* _Source information_
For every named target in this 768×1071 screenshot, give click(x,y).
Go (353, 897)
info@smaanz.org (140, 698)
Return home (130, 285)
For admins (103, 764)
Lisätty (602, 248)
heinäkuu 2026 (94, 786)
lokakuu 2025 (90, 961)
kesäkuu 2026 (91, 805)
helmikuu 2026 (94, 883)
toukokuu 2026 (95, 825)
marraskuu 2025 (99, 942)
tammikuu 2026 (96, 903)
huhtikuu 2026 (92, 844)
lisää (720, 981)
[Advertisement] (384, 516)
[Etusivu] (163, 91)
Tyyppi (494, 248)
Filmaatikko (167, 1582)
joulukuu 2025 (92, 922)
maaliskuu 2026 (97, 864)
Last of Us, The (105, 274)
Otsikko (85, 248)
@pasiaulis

* _Exercise details_
The task requires each record above to be restated exactly.

* _Written response_
For every named target in this 768×1071 screenshot, give click(x,y).
Go (353, 897)
info@smaanz.org (140, 698)
Return home (130, 285)
For admins (103, 764)
Lisätty (602, 248)
heinäkuu 2026 (94, 786)
lokakuu 2025 (90, 961)
kesäkuu 2026 (91, 805)
helmikuu 2026 (94, 883)
toukokuu 2026 (95, 825)
marraskuu 2025 (99, 942)
tammikuu 2026 (96, 903)
huhtikuu 2026 (92, 844)
lisää (720, 981)
[Advertisement] (384, 516)
[Etusivu] (163, 91)
Tyyppi (494, 248)
Filmaatikko (167, 1582)
joulukuu 2025 (92, 922)
maaliskuu 2026 (97, 864)
Last of Us, The (105, 274)
Otsikko (85, 248)
@pasiaulis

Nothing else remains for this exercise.